La qualité des pneus des véhicules récréatifs tractés, les caravanes, par exemple, constitue sans contredit leur talon d’Achille et l’élément pouvant le plus mettre en péril la sécurité des VR et de leurs usagers. Pourtant, une surveillance minutieuse des diverses composantes du VR à toutes les étapes d’un voyage devrait permettre de découvrir des défaillances potentielles avant qu’elles ne se transforment en catastrophe. L’exemple décrit dans cet article en est probant.
Ayant travaillé au cours des 38 dernières années dans le domaine de l’aviation, je reste ébahi par le haut de niveau de sécurité atteint par cette industrie. On dit que la probabilité d’avoir un accident d’avion et d’en mourir serait aussi basse que celle d’être frappé par la foudre. Ce succès résulte de l’implantation et de l’application continue de normes et procédures très strictes d’inspection, d’entretien et d’exploitation des aéronefs. Les listes de vérification constituent un outil privilégié de l’industrie. Des systèmes de gestion de la sécurité (SGS) sophistiqués ont été mis en place afin d’assurer qu’aucune défaillance ne passe à travers les lignes de défense et n’aboutisse à un accident. La sécurité y est devenue la priorité
absolue.
Cette attitude envers la sécurité devient en quelque sorte une seconde nature facilement transposable à l’utilisation sécuritaire d’un véhicule récréatif, pourvu que l’on s’en donne la peine. Il suffit de demeurer le moindrement vigilant et d’aiguiser son sens de l’observation pour noter tout changement et, le cas échéant, agir avant qu’il ne soit trop tard.

────

Consigne 1
Restituez mot pour mot le passage du texte sur la sécurité des véhicules récréatifs, de « La qualité des » jusqu'à « en est probant. ».
Consigne 2
Prolongez le texte sur la sécurité des véhicules récréatifs au-delà de sa dernière phrase.

Matériel fourni

────

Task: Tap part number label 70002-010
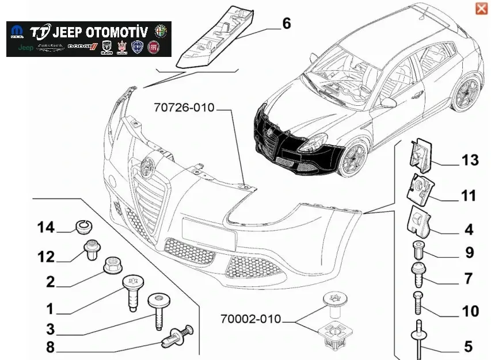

────

Réponse attendue 1
La qualité des pneus des véhicules récréatifs tractés, les caravanes, par exemple, constitue sans contredit leur talon d’Achille et l’élément pouvant le plus mettre en péril la sécurité des VR et de leurs usagers. Pourtant, une surveillance minutieuse des diverses composantes du VR à toutes les étapes d’un voyage devrait permettre de découvrir des défaillances potentielles avant qu’elles ne se transforment en catastrophe. L’exemple décrit dans cet article en est probant.

Réponse attendue 2
L’industrie du VR reconnait que les pneus constituent l’un des éléments des véhicules récréatifs tractés les plus sujets à défaillance. Étant adepte du caravaning depuis près de 30 ans, j’ai entendu une multitude d’histoires d’horreur relatives aux pneus des VR tractés. En fait, presque tout le monde connait quelqu’un qui a déjà subi une crevaison ou l’éclatement d’un pneu de caravane.
De façon générale, les experts s’entendent sur les cinq principales causes de défaillance des pneus des véhicules tractés :
• le gonflement insuffisant des pneus, qui peut en provoquer la surchauffe ;
• l’âge des pneus ;
• la surcharge des pneus ;
• le fait de ne pas effectuer la rotation des pneus ;
• les rayons ultraviolets et l’ozone.
À ces causes, on pourrait aussi ajouter le fait que beaucoup de caravaniers roulent à des vitesses excédant la capacité des pneus. La plupart des pneus de caravanes sont en effet cotés pour une vitesse maximale de 110 km/h.
Revenons maintenant, à l’aide d’un exemple réel, aux principes de sécurité mentionnés précédemment et à leur applicabilité au monde des VR.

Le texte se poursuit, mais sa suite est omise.